I'd like to jump one step ahead of the search for a right partner and illustrate what an ideal partnership looks like, the proverbial white buffalo. Rather than explain my view of the search, perhaps understanding what to look for will paint a clearer picture. This should ease the search, since the goal is now a little more discernible.
Organizations and businesses in general are not altruistic by nature nor do they operate by a code resembling a post-apocalyptic film, where those who are strong and cunning prey on the weak and the defenceless. Businesses in general gravitate to partnerships because they, amongst other things, ensure security, help stimulate innovation and open new markets. It is only the degree to which organizations cooperate that differs. There are numerous notable examples of such partnerships and below I have outlined several ongoing ones that are often overlooked:
- Microsoft & Toyota - 2011
- Coca Cola & Heinz -2011
- Cirque du Soleil & Reebok -2008
- Apple & IBM -2014
"Sharing is Caring"
All of the examples above have one thing in common. A need was identified by both entities within themselves and inside the other that could only be solved by bringing the "other" into the fold. The act of sitting down and transparently discussing gaps within each and seeking guidance/help can only be successful if there is trust, which usually is a result of transparency at the outset and a willingness to share useful information commonly understood to be private or confidential. This preliminary mutual exposure, if handled delicately, is an important factor that will ensure success in the long term.

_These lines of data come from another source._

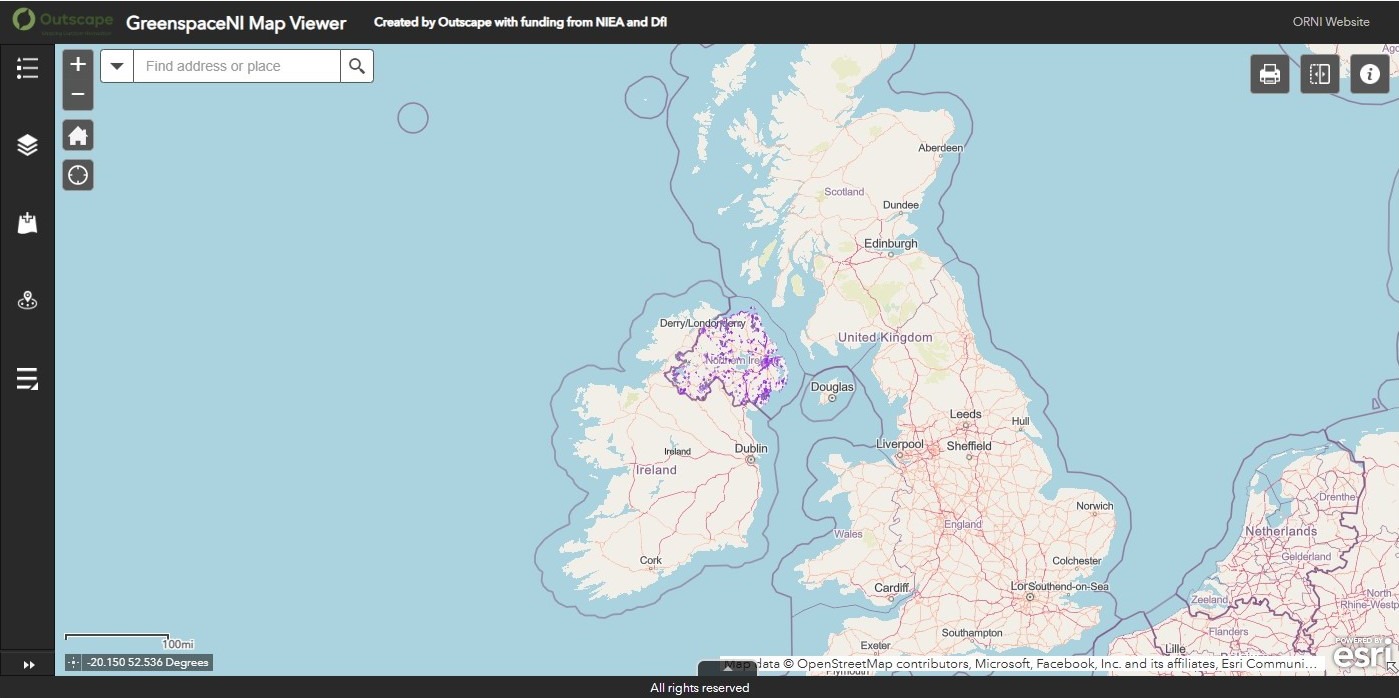This screenshot has width=1399, height=698.
Task: Toggle coordinate capture crosshair by the Degrees readout
Action: tap(74, 662)
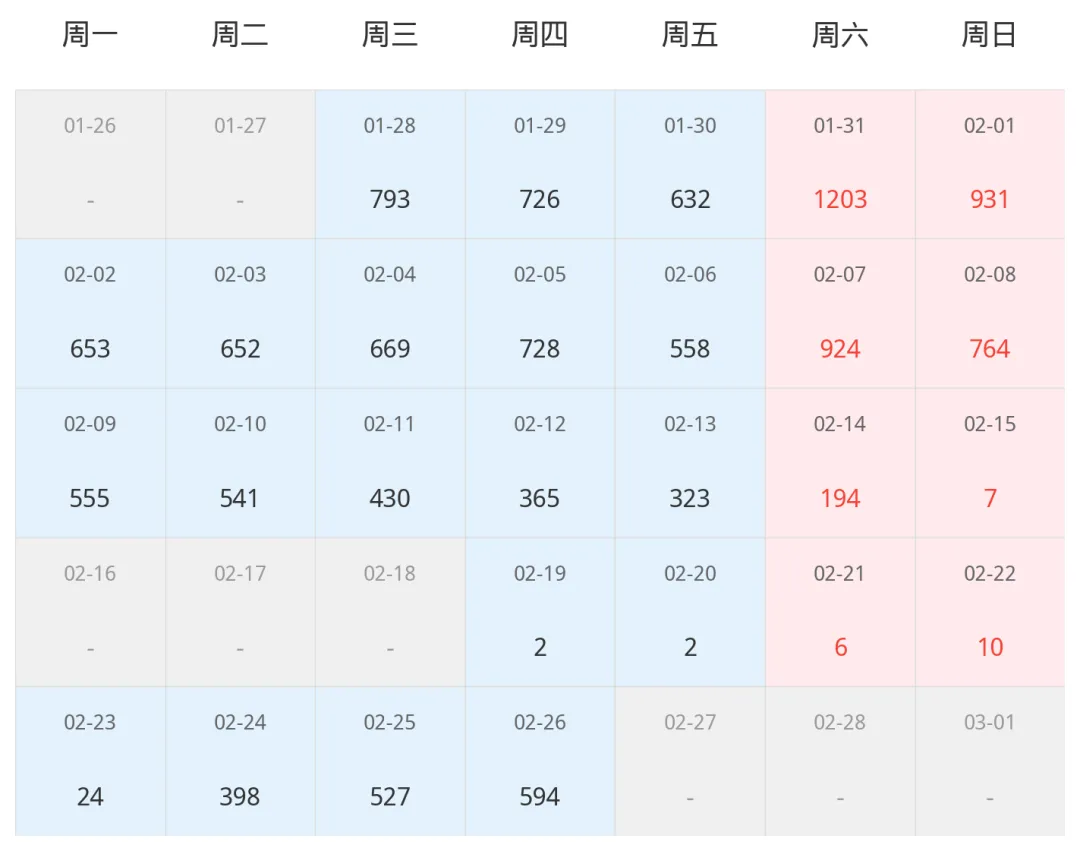Click the 02-08 Sunday cell with 764
This screenshot has width=1080, height=851.
point(990,313)
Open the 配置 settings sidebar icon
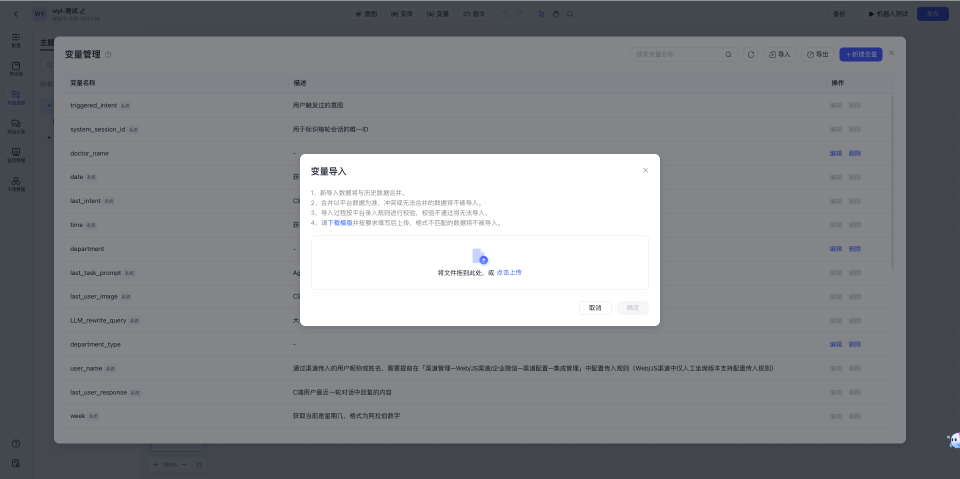The image size is (960, 479). [16, 39]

A successful partnership needs a champion. This is an individual that acts as a formal point of contact for his/her organization but is also capable of acting as an informal advocate for the partner company within one's own team. The role requires the individual to navigate through a variety of relationships both internally and externally as well as on varying levels in order to ensure timely involvement that will mitigate damage or add greater value. This role demands an individual that is tactful, personable and genuine in their intent. There are numerous precedents for this, most notably during the Cold War when the U.S.A and the Soviet Union had informal communication channels that shared information so that a global disaster may be avoided. On paper it may have been treasonous but humanity today is grateful for the foresight by the powers involved that understood the limitations of formal relationships and discussions.
Finally a partnership requires consistent work. It can not be left to run autonomously as the relationship requires continuous input from both parties to ensure the emerging issues are always dealt with in the context of a business environment that is constantly changing not only in one's own organization but also within that of the partner. Consistency also relates to the stakeholders within the partnership as frequent changes to the teams will invariably stunt any progress in relationship building and project flow. It is of essence that this is kept to a minimum and a commitment is made by both parties that this will be adhered to as it is crucial to ensuring the success of the project/relationship.
These three elements are typically not thought of as the most crucial in a partnership, even one that involves outsourced/contract manufacturing, and they are often taken for granted when they are considered. Since operations teams within organizations are tasked with the tangibles (business compatibility, technical compatibility, vision of the future and etc.) it is the intangibles that are often overlooked, ignored and under-resourced. It is essential that these elements are addressed in a functioning relationship as well as looked for when establishing partnerships. If any of the three are not present, trust your gut feeling and keep searching as there are those that can contribute and are looking for a reciprocal alliance.